═════ Records provided

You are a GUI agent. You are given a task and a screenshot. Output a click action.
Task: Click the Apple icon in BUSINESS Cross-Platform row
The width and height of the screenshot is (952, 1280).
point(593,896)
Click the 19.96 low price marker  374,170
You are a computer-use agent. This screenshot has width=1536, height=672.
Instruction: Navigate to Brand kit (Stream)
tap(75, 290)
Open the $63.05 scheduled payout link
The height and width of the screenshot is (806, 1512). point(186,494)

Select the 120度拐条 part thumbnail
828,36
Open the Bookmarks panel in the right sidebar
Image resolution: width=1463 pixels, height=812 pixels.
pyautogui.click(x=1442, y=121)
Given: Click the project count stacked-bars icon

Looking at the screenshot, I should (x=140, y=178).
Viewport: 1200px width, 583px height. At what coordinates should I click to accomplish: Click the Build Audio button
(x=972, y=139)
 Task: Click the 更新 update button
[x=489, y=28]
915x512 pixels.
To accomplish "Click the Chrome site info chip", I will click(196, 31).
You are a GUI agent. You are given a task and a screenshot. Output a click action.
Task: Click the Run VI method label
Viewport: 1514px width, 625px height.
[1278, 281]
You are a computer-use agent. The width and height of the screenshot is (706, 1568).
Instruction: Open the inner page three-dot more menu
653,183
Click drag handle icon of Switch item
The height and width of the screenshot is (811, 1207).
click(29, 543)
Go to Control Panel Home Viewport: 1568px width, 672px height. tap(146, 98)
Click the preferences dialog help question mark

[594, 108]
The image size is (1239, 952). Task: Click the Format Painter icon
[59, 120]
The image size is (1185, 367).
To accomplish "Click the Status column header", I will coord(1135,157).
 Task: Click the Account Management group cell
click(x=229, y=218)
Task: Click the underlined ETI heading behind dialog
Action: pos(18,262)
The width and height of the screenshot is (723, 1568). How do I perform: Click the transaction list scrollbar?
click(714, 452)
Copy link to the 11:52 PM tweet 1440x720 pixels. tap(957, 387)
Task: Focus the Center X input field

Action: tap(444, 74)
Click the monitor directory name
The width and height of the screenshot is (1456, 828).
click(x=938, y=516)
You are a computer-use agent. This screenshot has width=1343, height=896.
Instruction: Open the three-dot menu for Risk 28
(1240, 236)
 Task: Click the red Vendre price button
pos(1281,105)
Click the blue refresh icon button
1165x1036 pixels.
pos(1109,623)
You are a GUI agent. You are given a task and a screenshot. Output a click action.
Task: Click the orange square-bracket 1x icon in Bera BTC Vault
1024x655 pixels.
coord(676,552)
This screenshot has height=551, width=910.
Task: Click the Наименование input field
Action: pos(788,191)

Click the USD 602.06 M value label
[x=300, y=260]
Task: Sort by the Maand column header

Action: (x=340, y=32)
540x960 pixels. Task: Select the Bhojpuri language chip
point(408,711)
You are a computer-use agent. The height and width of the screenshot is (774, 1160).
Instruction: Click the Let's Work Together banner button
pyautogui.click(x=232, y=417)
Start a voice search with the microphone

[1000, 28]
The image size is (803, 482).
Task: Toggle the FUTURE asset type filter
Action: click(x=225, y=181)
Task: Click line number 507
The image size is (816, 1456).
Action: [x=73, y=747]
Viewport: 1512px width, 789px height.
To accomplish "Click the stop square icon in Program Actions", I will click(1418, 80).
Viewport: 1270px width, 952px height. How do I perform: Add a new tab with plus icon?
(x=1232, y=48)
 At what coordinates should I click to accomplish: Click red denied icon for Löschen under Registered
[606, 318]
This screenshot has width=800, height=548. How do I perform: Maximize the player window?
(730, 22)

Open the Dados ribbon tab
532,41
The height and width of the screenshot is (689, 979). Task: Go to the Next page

══════════

Task prompt → Convert every line of the records above into a JSON list of strings, one string per line, skipping any blank lines.

Task response →
[
  "You are a GUI agent. You are given a task and a screenshot. Output a click action.",
  "Task: Click the Apple icon in BUSINESS Cross-Platform row",
  "The width and height of the screenshot is (952, 1280).",
  "point(593,896)",
  "Click the 19.96 low price marker  374,170",
  "You are a computer-use agent. This screenshot has width=1536, height=672.",
  "Instruction: Navigate to Brand kit (Stream)",
  "tap(75, 290)",
  "Open the $63.05 scheduled payout link",
  "The height and width of the screenshot is (806, 1512). point(186,494)",
  "Select the 120度拐条 part thumbnail",
  "828,36",
  "Open the Bookmarks panel in the right sidebar",
  "Image resolution: width=1463 pixels, height=812 pixels.",
  "pyautogui.click(x=1442, y=121)",
  "Given: Click the project count stacked-bars icon",
  "Looking at the screenshot, I should (x=140, y=178).",
  "Viewport: 1200px width, 583px height. At what coordinates should I click to accomplish: Click the Build Audio button",
  "(x=972, y=139)",
  " Task: Click the 更新 update button",
  "[x=489, y=28]",
  "915x512 pixels.",
  "To accomplish \"Click the Chrome site info chip\", I will click(196, 31).",
  "You are a GUI agent. You are given a task and a screenshot. Output a click action.",
  "Task: Click the Run VI method label",
  "Viewport: 1514px width, 625px height.",
  "[1278, 281]",
  "You are a computer-use agent. The width and height of the screenshot is (706, 1568).",
  "Instruction: Open the inner page three-dot more menu",
  "653,183",
  "Click drag handle icon of Switch item",
  "The height and width of the screenshot is (811, 1207).",
  "click(29, 543)",
  "Go to Control Panel Home Viewport: 1568px width, 672px height. tap(146, 98)",
  "Click the preferences dialog help question mark",
  "[594, 108]",
  "The image size is (1239, 952). Task: Click the Format Painter icon",
  "[59, 120]",
  "The image size is (1185, 367).",
  "To accomplish \"Click the Status column header\", I will coord(1135,157).",
  " Task: Click the Account Management group cell",
  "click(x=229, y=218)",
  "Task: Click the underlined ETI heading behind dialog",
  "Action: pos(18,262)",
  "The width and height of the screenshot is (723, 1568). How do I perform: Click the transaction list scrollbar?",
  "click(714, 452)",
  "Copy link to the 11:52 PM tweet 1440x720 pixels. tap(957, 387)",
  "Task: Focus the Center X input field",
  "Action: tap(444, 74)",
  "Click the monitor directory name",
  "The width and height of the screenshot is (1456, 828).",
  "click(x=938, y=516)",
  "You are a computer-use agent. This screenshot has width=1343, height=896.",
  "Instruction: Open the three-dot menu for Risk 28",
  "(1240, 236)",
  " Task: Click the red Vendre price button",
  "pos(1281,105)",
  "Click the blue refresh icon button",
  "1165x1036 pixels.",
  "pos(1109,623)",
  "You are a GUI agent. You are given a task and a screenshot. Output a click action.",
  "Task: Click the orange square-bracket 1x icon in Bera BTC Vault",
  "1024x655 pixels.",
  "coord(676,552)",
  "This screenshot has height=551, width=910.",
  "Task: Click the Наименование input field",
  "Action: pos(788,191)",
  "Click the USD 602.06 M value label",
  "[x=300, y=260]",
  "Task: Sort by the Maand column header",
  "Action: (x=340, y=32)",
  "540x960 pixels. Task: Select the Bhojpuri language chip",
  "point(408,711)",
  "You are a computer-use agent. The height and width of the screenshot is (774, 1160).",
  "Instruction: Click the Let's Work Together banner button",
  "pyautogui.click(x=232, y=417)",
  "Start a voice search with the microphone",
  "[1000, 28]",
  "The image size is (803, 482).",
  "Task: Toggle the FUTURE asset type filter",
  "Action: click(x=225, y=181)",
  "Task: Click line number 507",
  "The image size is (816, 1456).",
  "Action: [x=73, y=747]",
  "Viewport: 1512px width, 789px height.",
  "To accomplish \"Click the stop square icon in Program Actions\", I will click(1418, 80).",
  "Viewport: 1270px width, 952px height. How do I perform: Add a new tab with plus icon?",
  "(x=1232, y=48)",
  " At what coordinates should I click to accomplish: Click red denied icon for Löschen under Registered",
  "[606, 318]",
  "This screenshot has width=800, height=548. How do I perform: Maximize the player window?",
  "(730, 22)",
  "Open the Dados ribbon tab",
  "532,41",
  "The height and width of the screenshot is (689, 979). Task: Go to the Next page"
]